AUTO: This is the default for the sweep smooth option. “auto” causes the Sweeper to automatically choose between “smart affine” and “residual.” Auto will choose “off” if the layer needs little or no smoothing or “residual” if it needs smoothing. Scheme “auto” does not guarantee that no negative Jacobians are produced. This option produces acceptable results in most cases. If it fails to produce a quality mesh, then choose one of the other sweep smooth options.

If none of these smooth schemes result in adequate mesh quality, one can consider trying one of the volume smoothing schemes such as condition number or mean ratio.

Autosmooth target Option and Command

During sweeping, a quad mesh is placed on each source surface.  Then the collection of nodes & quads from all the source surfaces is projected onto the target surface.  The autosmooth target command or sweep command options control the placement of the nodes onto the target surface.

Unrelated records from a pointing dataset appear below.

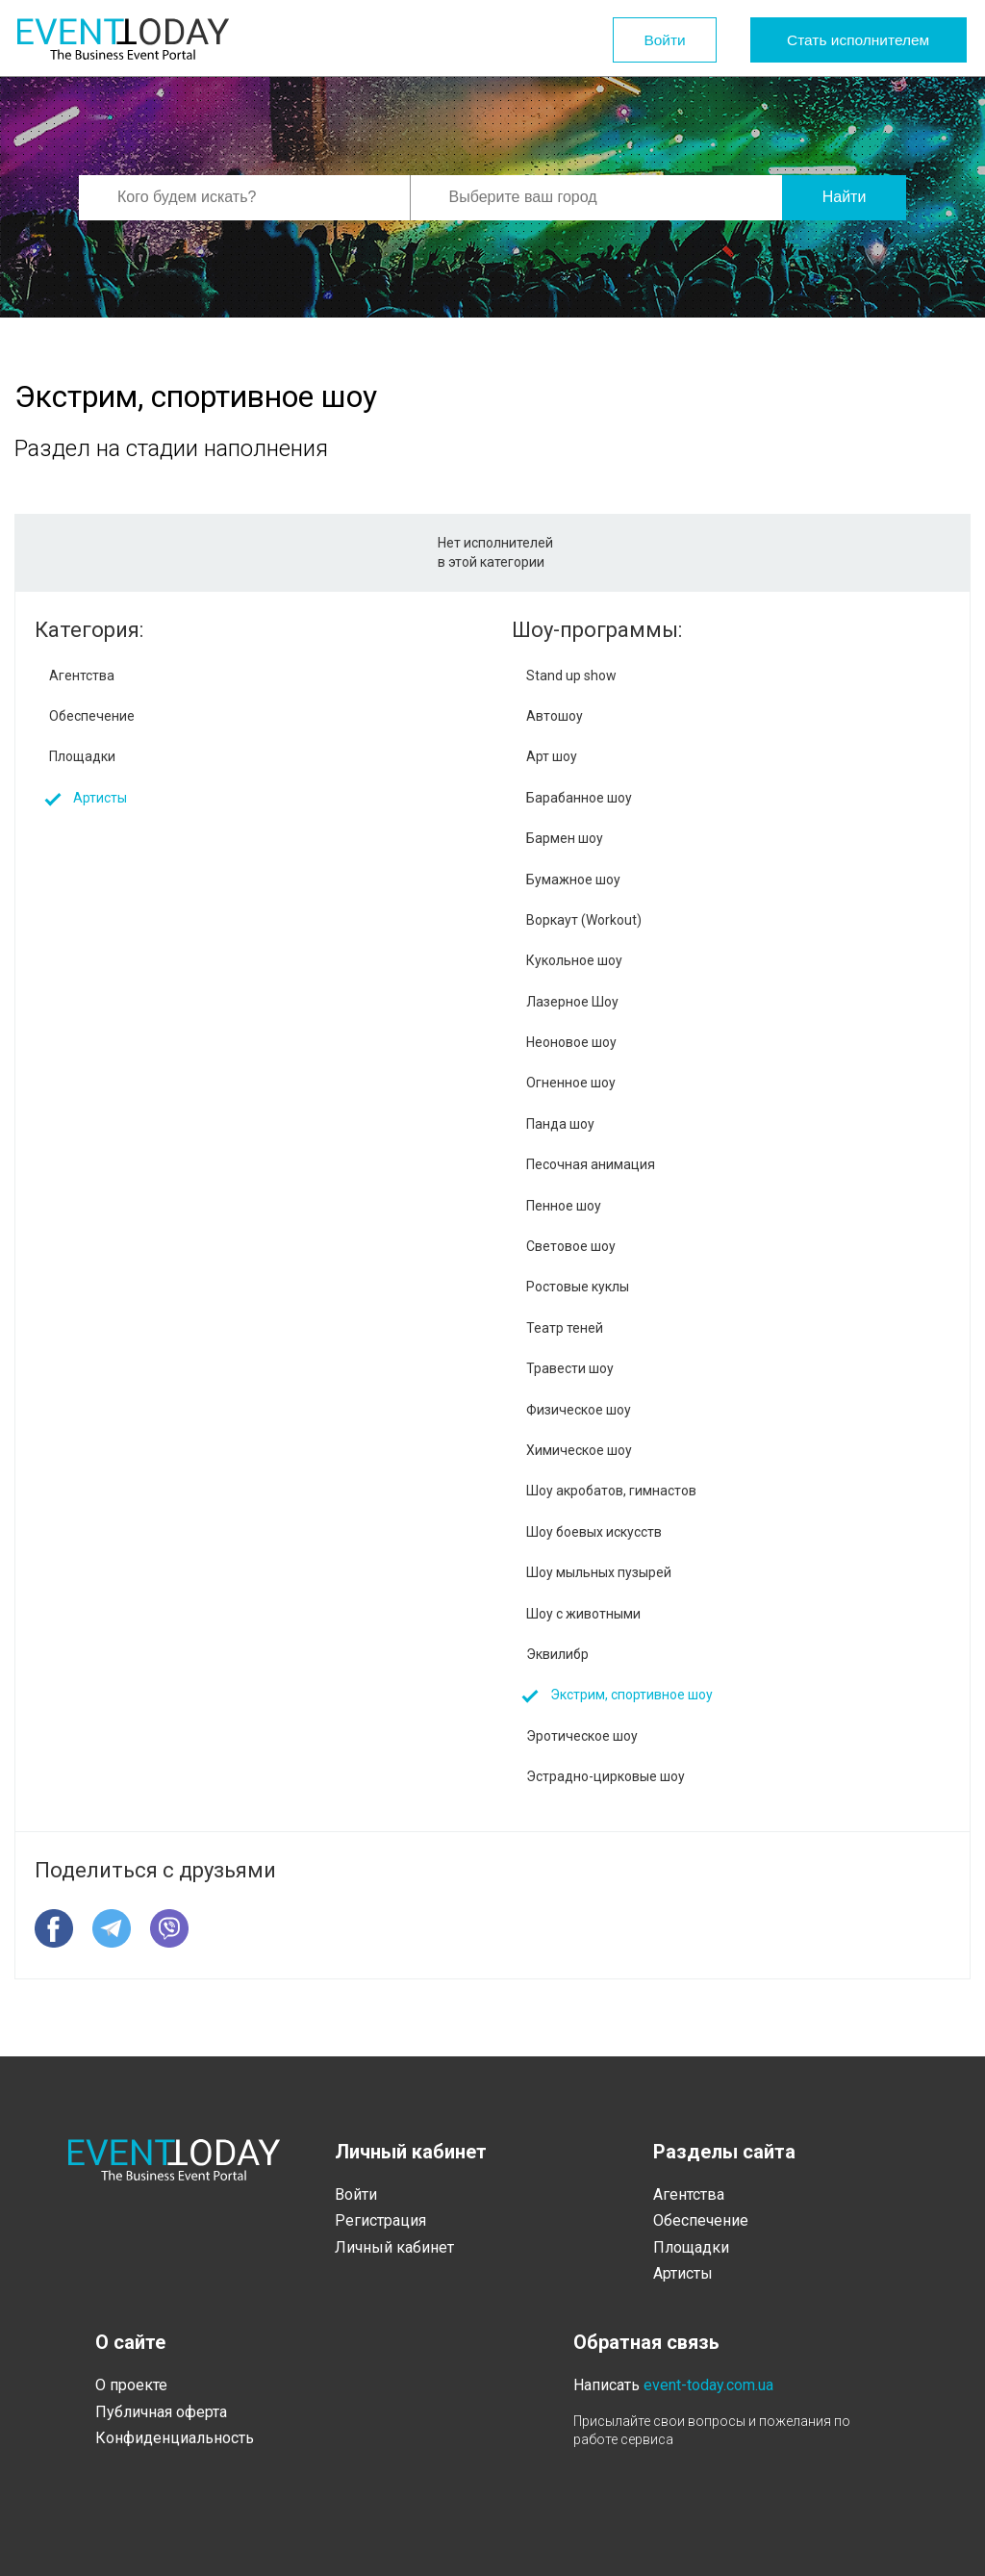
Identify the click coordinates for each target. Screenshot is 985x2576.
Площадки (82, 756)
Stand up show (571, 675)
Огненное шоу (571, 1082)
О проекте (131, 2385)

Volume <range> autosmooth target [off|ON]

fixed imprints [on|OFF]

smart smooth [ON|off] tolerance <val 0.0 to 1.0=0.2>

nlayers <val >=0=5>

Issuing the command “Volume <id> autosmooth target off”, or using these options in the sweep command,  will project the source nodes onto the target without any subsequent smoothing to improve quality.  The result is that the relative placement of the nodes on the target will be as close to identical as possible to the relative placement of the node on the sources.  This should be used when sweeping models that are very thin, and smoothing of the target could result in significant skew introduced in the thin layers in the sweep.  Axisymmetric models might also want to turn OFF the autosmooth target so that the nodes are identically placed on the symmetry plane surfaces.

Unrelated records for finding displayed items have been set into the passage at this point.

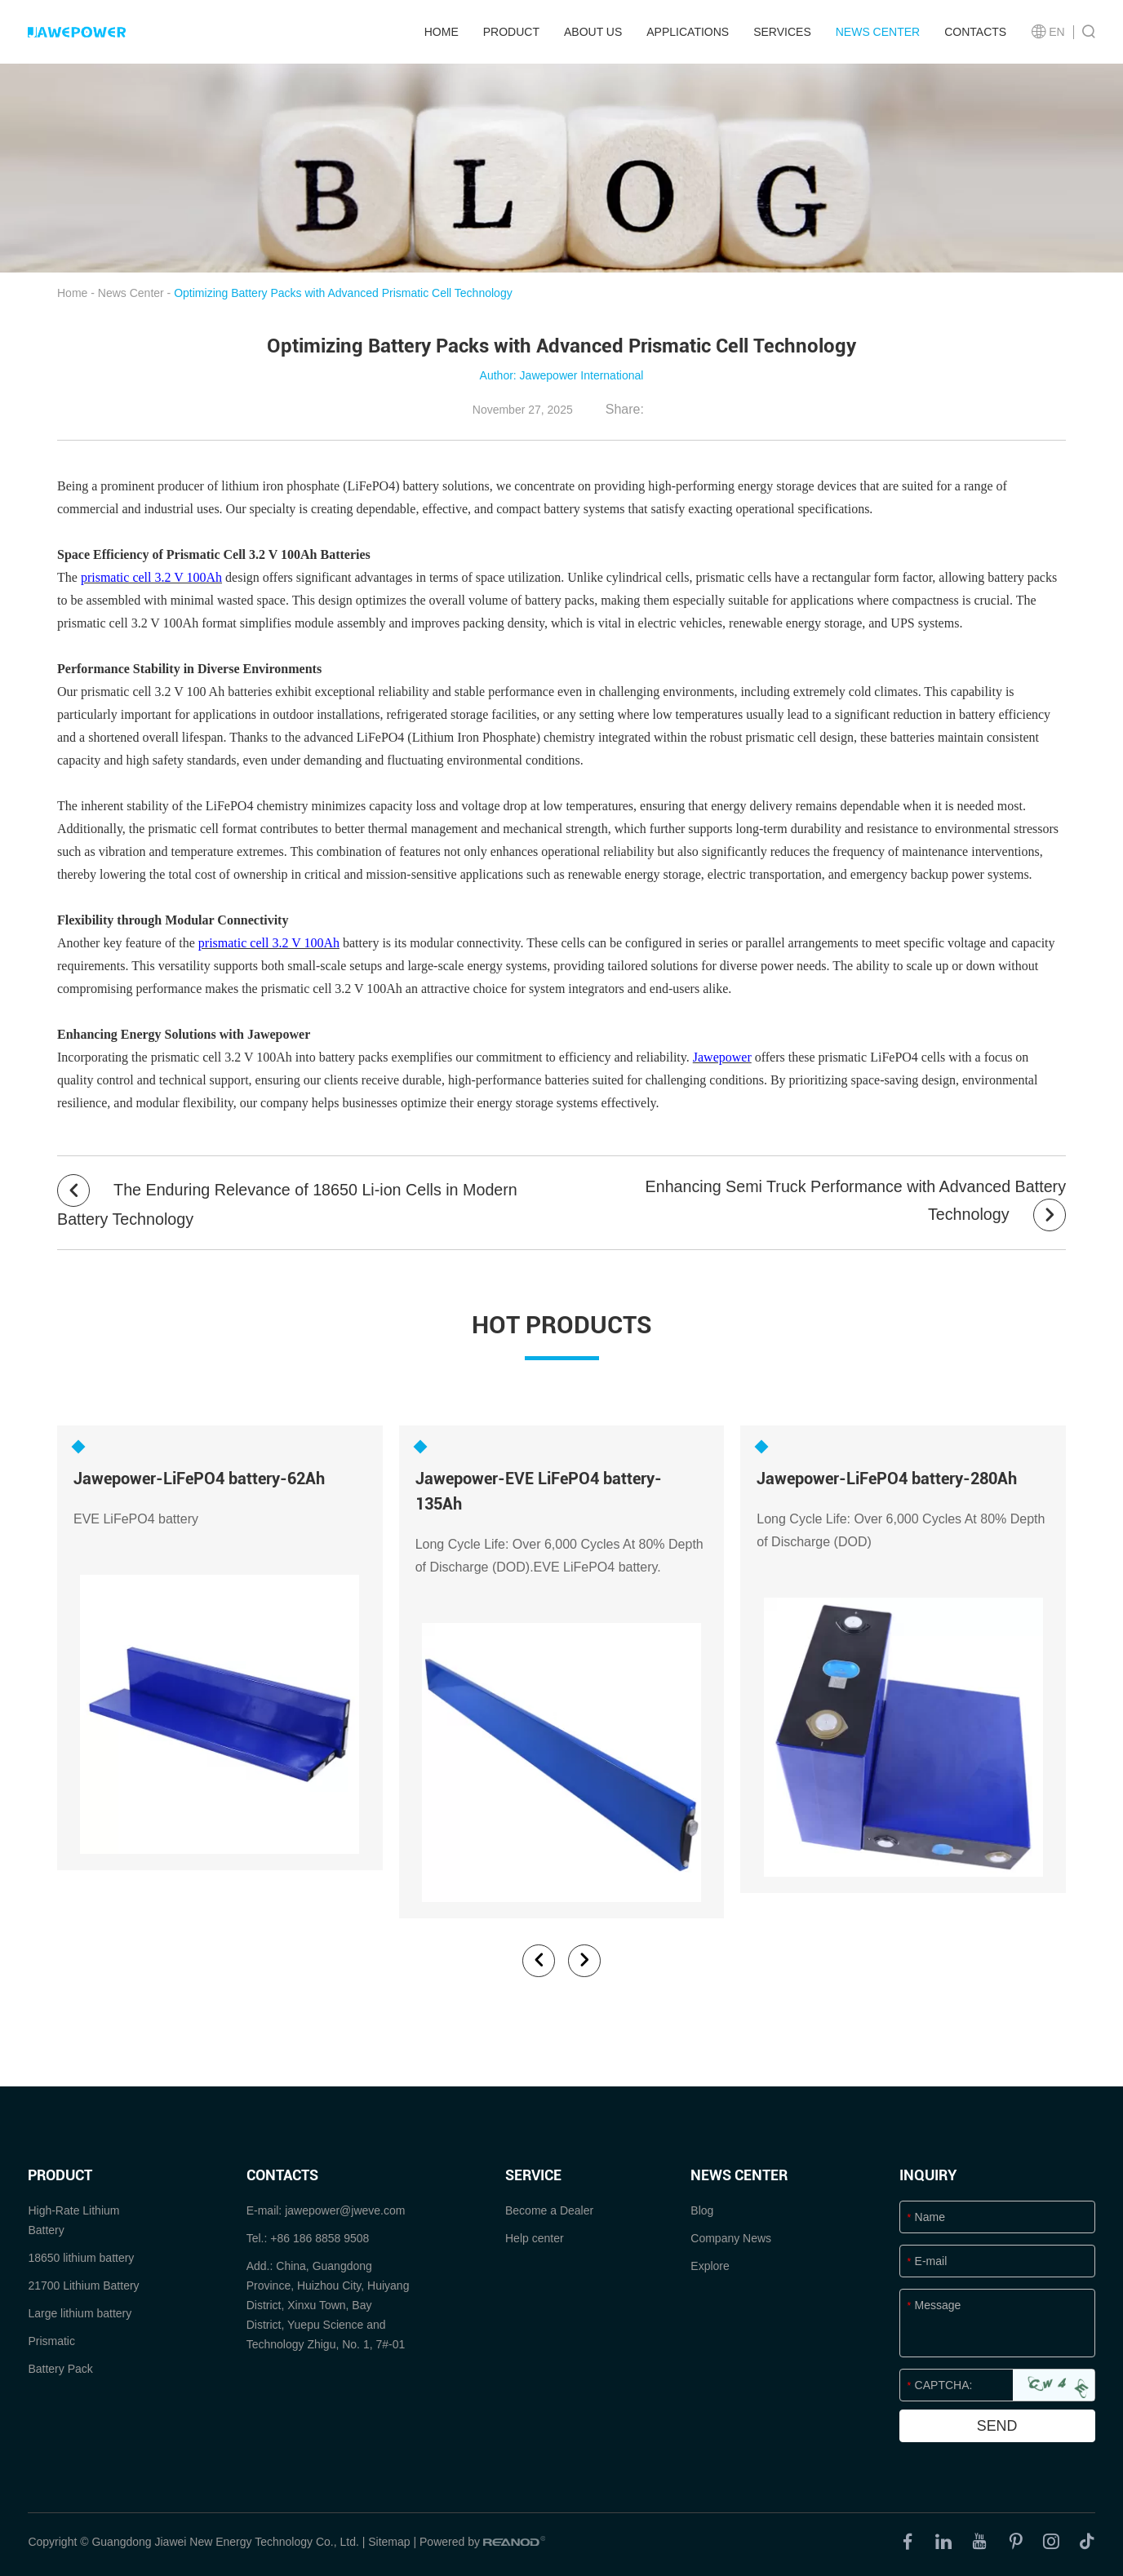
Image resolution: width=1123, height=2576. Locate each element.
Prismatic (51, 2338)
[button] (538, 1958)
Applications (687, 31)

Issuing the command “Volume <id> autosmooth target on”, or using it as an option in the sweep command,  will call a surface smoother after the initial projection of the nodes onto the target in order to improve surface element quality.  This smoothing does not consider hex element quality, only quality of the target surface mesh.  This command will smooth all nodes on the target surface.  Adding the “fixed imprint on” keyword onto the command will cause the target nodes which are projections of source nodes on source curves and vertices to remain fixed during smoothing.  Only target nodes, which are projections of source surface nodes will be smoothed.  The “smart smooth on” option provides further control to the user.  If “smart smooth” is turned on, target surface smoothing will only move nodes which are within “nlayers” of a target surface quad element that has a scaled Jacobian quality measure less than the specified “tolerance” value.


While the basic sweeping algorithm requires a single target surface, the sweeping algorithm can also handle multiple target surfaces. The multisweep algorithm works by recognizing possible mesh and topology conflicts between the source and target surfaces and works to resolve these conflicts through the use of the virtual geometry capabilities in CUBIT. Figure 4 shows some examples of volumes which have been meshed with the multisweep algorithm.

Figure 4. Examples of Multisweep meshes.

Linear: If this option is active and/or target surfaces are omitted from the scheme setting command, CUBIT will determine source and target surfaces (See Automatic Scheme Selection). Sweeping can be further automated using the "sweep groups" command.